Page 7 of Moments of Being


  To begin with the God – well, he was only a plaster cast perhaps of Miss Willett’s Hermes, but I cannot deny that the benign figure of George Duckworth teaching his small half-brothers and sisters by the hour on a strip of coco-nut matting to play forward with a perfectly straight bat had something Christlike about it. He was certainly Christian rather than Pagan in his divinity, for it soon became clear that this particular forward stroke to be applied to every ball indifferently, was a symbol of moral rectitude, and that one could neither slog nor bowl a sneak without paltering rather dangerously (as poor Gerald Duckworth used to do) with the ideals of a sportsman and an English gentleman. Then, he would run miles to fetch cushions; he was always shutting doors and opening windows; it was always George who said the tactful thing, and broke bad news, and braved my father’s irritation, and read aloud to us when we had the whooping cough, and remembered the birthdays of aunts, and sent turtle soup to the invalids, and attended funerals, and took children to the pantomime – oh yes, whatever else George might be he was certainly a saint.

  But then there was the faun. Now this animal was at once sportive and demonstrative and thus often at variance with the self-sacrificing nature of the God. It was quite a common thing to come into the drawing room and find George on his knees with his arms extended, addressing my mother, who might be adding up the weekly books, in tones of fervent adoration. Perhaps he had been staying with the Chamberlains for the week-end. But he lavished caresses, endearments, enquiries and embraces as if, after forty years in the Australian bush, he had at last returned to the home of his youth and found an aged mother still alive to welcome him. Meanwhile we gathered round – the dinner bell had already rung – awkward, but appreciative. Few families, we felt, could exhibit such a scene as this. Tears rushed to his eyes with equal abandonment. For example when he had a tooth out he flung himself into the cook’s arms in a paroxysm of weeping. When Judith Blunt refused him he sat at the head of the table sobbing loudly, but continuing to eat. He cried when he was vaccinated. He was fond of sending telegrams which began “My darling mother” and went on to say that he would be dining out. (I copied this style of his, I regret to say, with disastrous results on one celebrated occasion. “She is an angel” I wired, on hearing that Flora Russell had accepted him, and signed my nickname ‘Goat’. “She is an aged Goat” was the version that arrived, at Islay, and had something to do, George said, with Flora’s reluctance to ally herself with the Stephen family.) But all this exuberance of emotion was felt to be wholly to George’s credit. It proved not only how deep and warm his feelings were, but how marvellously he had kept the open heart and simple manners of a child.

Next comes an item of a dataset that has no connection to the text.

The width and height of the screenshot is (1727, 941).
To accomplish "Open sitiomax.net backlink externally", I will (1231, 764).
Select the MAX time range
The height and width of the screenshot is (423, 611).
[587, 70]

  But when nature refused him two pointed ears and gave him only one she knew, I think, what she was about. In his wildest paroxysms of emotion, when he bellowed with grief, or danced round the room, leaping like a kid, and flung himself on his knees before the Dowager Lady Carnarvon there was always something quite conscious, a little uneasy about him, as though he were not quite sure of the effect – as though the sprightly faun had somehow been hobbled together with a timid and conventional old sheep.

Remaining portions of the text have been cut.